We thank the woman and get into the car for the gala. Unlike me, Sam is jazzed by meeting the kids and can’t stop smiling. The event is down near the water at an art gallery/event space, and I pray there’s no art I need to have intellectual opinions about. This day has drained me, and I press my forehead against the window.

“Are you ill?” asks Sam.

“Thinking,” I say. “About the kids.”

“They were great.” He fixes his collar and smiles so big his dimples appear. “You did well to suggest writing to that boy. Laurence. I could see in his face that it was like a door in his mind had been opened.”

“He wanted to do it because Wei Fangli told him he could,” I burst out. “I’m not Fangli. It was a fraud.”

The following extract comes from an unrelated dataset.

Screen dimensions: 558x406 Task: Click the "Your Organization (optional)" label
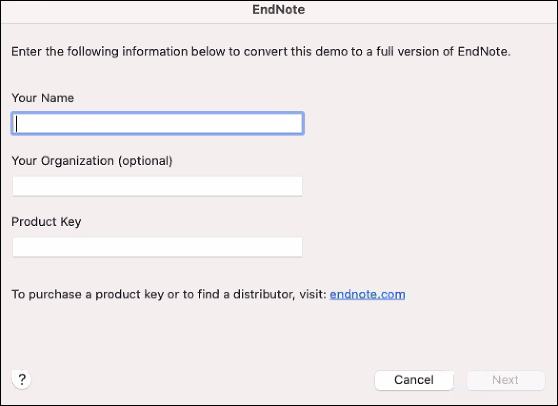[92, 161]
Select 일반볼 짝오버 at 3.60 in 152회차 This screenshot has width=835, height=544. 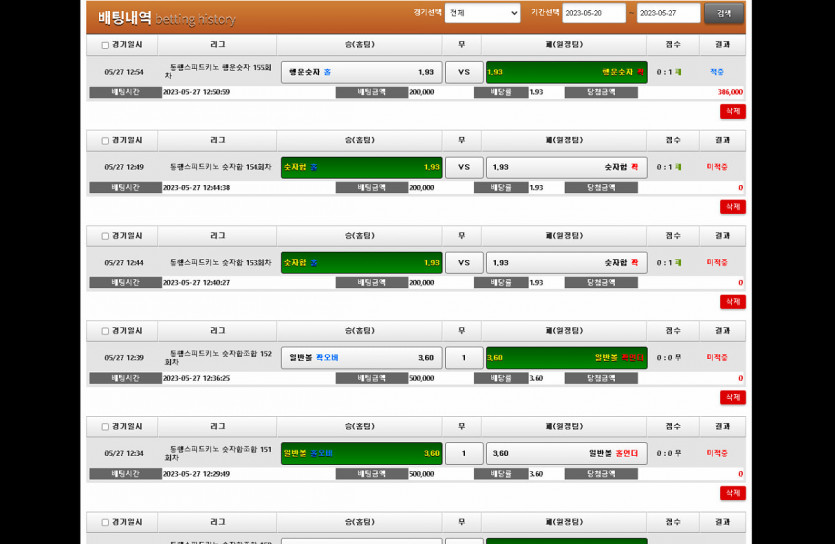[x=361, y=358]
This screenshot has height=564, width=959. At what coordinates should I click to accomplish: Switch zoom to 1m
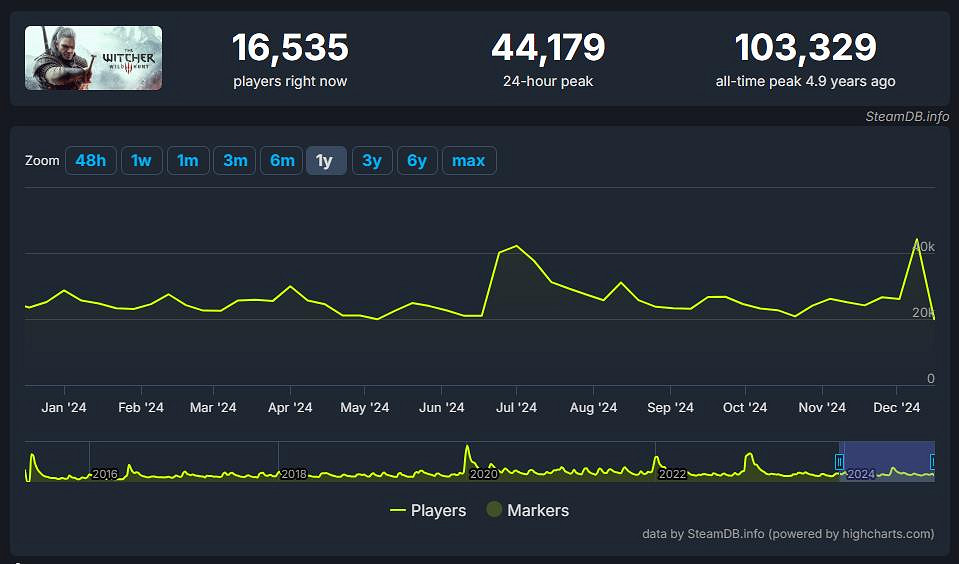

Sam’s dimples vanish. “The trigger is irrelevant. Once the idea you can do something occurs to you, that’s all that matters. Who cares who twists the handle for Laurence as long as he can walk through the door?”

“It’s not right,” I say, digging in. “The ends don’t justify the means.”

“I disagree,” he says. “A positive outcome can come from a negative path.”

Deciding this conversation is about to devolve into an unwinnable does not, does so argument, I grit my teeth and let it go, in part because this is a deep philosophical debate and I need time to organize my points. I need an Eppy for that as well, a way to neatly categorize the swirl in my brain and formulate the mess of impressions and reflections into clear and arguable ideas.

Sam has already moved on to remind me who we’ll be meeting at the gala and I try to focus on him. We’re there to represent the Operation Oblivion cast since the director couldn’t make it, and Mei had confirmed that none of Fangli’s personal contacts are on the guest list. If arriving at the movie premiere was a solid eight on the stress scale, this hovers near a three.

“Gracie?” Sam peers at me. “Are you listening?”

“Yes.” I wasn’t. Maybe Fangli was right. Laurence and other fans want the idea of Fangli, what they project on her.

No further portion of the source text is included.